Lorsque l'activité nécessite d'accorder des délais de règlement aux clients, l'argent dû par les clients, après livraison, constitue une "créance client". Mais les fournisseurs pourront accorder, eux-aussi, des délais permettant de ne pas payer immédiatement leurs factures. C'est le "crédit fournisseur".
Il existe donc une "masse d'argent" à mobiliser, nécessaire au fonctionnement de l'entreprise, au même titre qu'il est nécessaire d'en mobiliser pour payer les locaux, machines, équipements, etc., qui correspond à la différence entre les besoins de financement du cycle de production (stocks + créances clients) et les ressources apportées par le crédit fournisseur. Cette masse d'argent immobilisée dans l'entreprise est appelée "Besoin en fonds de roulement" (BFR).

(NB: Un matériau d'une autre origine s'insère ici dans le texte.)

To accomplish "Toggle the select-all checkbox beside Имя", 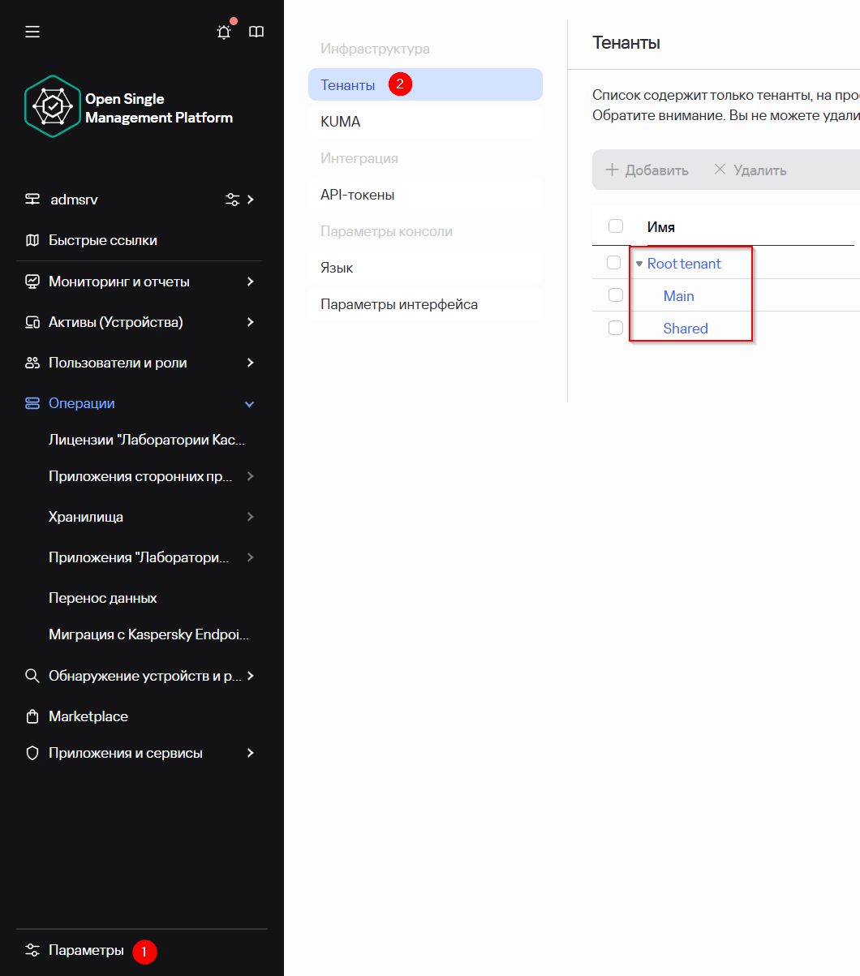I will 616,226.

La croissance de l'entreprise entraînant une augmentation de volume de ce BFR, cela explique les difficultés de trésorerie qu'elles peuvent rencontrer si leur propre rentabilité ne permet pas de faire face au surcroit de financement nécessaire. Il est donc très important de surveiller son évolution avec précision. En le traduisant en nombre de jours de chiffre d'affaires, il est facile d'anticiper des problèmes de trésorerie au cas où le chiffre d'affaires de l'entreprise augmenterait brutalement.

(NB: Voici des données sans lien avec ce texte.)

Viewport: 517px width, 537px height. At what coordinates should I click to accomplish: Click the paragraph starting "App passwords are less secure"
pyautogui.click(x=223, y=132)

Au départ (création de l'entreprise) il est nécessaire de prévoir les ressources nécessaire pour couvrir ce BFR qui devra être considéré comme un investissement. Dans la très grande majorité des cas, ce besoin sera à couvrir par des capitaux permanents (fonds propres, subventions, dettes à long et moyen terme), au même titre que les autres investissements. Au fur et à mesure que l'entreprise se déploiera et que les banques prendront confiance dans sa pérennité, elles accepteront de financer partiellement ce besoin, notamment en cas de forte saisonnalité ou de cycle d'exploitation très long, par des crédits à court terme adaptés.